また、30代は家庭を持つことが多くなり、家族の生活維持や教育費、住宅ローンなどに関する負担も大きくなります。このため、安定性や収入の向上を求めて転職を考えることもあります。さらに、将来のキャリアの方向性や充実感を追求するために、新しい職場でのチャレンジを希望することも挙げられます。
40代
40代が転職を考えるきっかけにはさまざまな要因が絡んできます。この年代では、職務経験が豊富でありながら、将来のキャリアに対する方向性や満足度の向上を模索することが一般的です。1つのきっかけは、仕事に対するモチベーションの低下や職場でのストレスの蓄積です。これにより、新しい職場での環境や仕事内容の変化を求めて転職を検討することがあります。また、40代になると子育てがひと段落し、家庭における負担が減少することもあり、その余裕を活かして新たな挑戦に向かうケースも見られます。

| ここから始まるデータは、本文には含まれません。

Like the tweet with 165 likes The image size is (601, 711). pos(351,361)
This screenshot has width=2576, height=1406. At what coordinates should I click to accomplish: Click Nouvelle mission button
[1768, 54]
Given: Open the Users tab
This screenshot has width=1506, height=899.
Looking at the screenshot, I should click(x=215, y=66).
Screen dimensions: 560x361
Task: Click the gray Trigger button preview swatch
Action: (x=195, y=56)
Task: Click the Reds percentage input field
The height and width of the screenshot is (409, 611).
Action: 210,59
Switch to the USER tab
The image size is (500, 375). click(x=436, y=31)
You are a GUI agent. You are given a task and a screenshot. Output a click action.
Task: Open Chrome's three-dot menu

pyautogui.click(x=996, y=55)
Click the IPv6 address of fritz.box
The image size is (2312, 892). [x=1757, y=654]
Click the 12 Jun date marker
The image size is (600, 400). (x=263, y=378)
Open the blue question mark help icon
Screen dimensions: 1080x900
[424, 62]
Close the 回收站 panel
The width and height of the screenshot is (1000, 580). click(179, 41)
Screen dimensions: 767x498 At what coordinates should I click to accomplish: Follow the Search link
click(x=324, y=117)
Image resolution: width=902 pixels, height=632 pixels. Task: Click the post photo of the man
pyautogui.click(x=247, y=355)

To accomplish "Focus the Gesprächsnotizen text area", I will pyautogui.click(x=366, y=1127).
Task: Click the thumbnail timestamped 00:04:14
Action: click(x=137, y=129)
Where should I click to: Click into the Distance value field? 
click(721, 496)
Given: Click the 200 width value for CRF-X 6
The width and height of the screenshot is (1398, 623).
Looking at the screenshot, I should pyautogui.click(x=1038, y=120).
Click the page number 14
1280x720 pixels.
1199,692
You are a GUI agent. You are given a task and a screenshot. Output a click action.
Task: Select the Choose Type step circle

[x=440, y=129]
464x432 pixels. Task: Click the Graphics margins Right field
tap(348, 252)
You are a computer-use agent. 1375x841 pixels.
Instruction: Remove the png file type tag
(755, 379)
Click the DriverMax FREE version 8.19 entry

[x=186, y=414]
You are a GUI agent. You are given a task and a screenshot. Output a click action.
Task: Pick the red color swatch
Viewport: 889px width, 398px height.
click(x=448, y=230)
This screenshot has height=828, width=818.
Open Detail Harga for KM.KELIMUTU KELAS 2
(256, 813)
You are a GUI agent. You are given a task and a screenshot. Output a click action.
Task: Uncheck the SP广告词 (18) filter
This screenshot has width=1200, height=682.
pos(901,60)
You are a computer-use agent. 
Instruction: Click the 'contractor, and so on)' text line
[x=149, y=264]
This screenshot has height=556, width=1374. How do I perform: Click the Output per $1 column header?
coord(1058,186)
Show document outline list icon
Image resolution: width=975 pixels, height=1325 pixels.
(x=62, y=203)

さらに、40代はキャリアのなかでもリーダーシップや経営的な視点が求められる時期であり、管理職やリーダーとしてのステップアップを果たすために転職を考えることもあります。40代の転職は、これまでの経験を活かしつつ、新しい可能性や挑戦を求める大きな転換点となります。自分自身のキャリアのなかでの位置づけや将来の展望を見つめなおし、新たなステージに進むための戦略的な動きが求められます。
転職をするタイミング
転職をするタイミングは目的や状況などによって異なります。次のようなタイミングで転職を検討するケースが一般的です。
- 転職したい求人がある
- 解決をしようとしても変化がなかった
- 資格を取得した
転職したい求人がある
転職を検討する際、自分が希望する求人があることが1つのきっかけとなります。求人には、やりたい仕事や興味を持っている業界、キャリアアップの機会が含まれます。これによって、現職と比較して新しい環境での挑戦が魅力的に感じられ、転職の意欲が高まることがあります。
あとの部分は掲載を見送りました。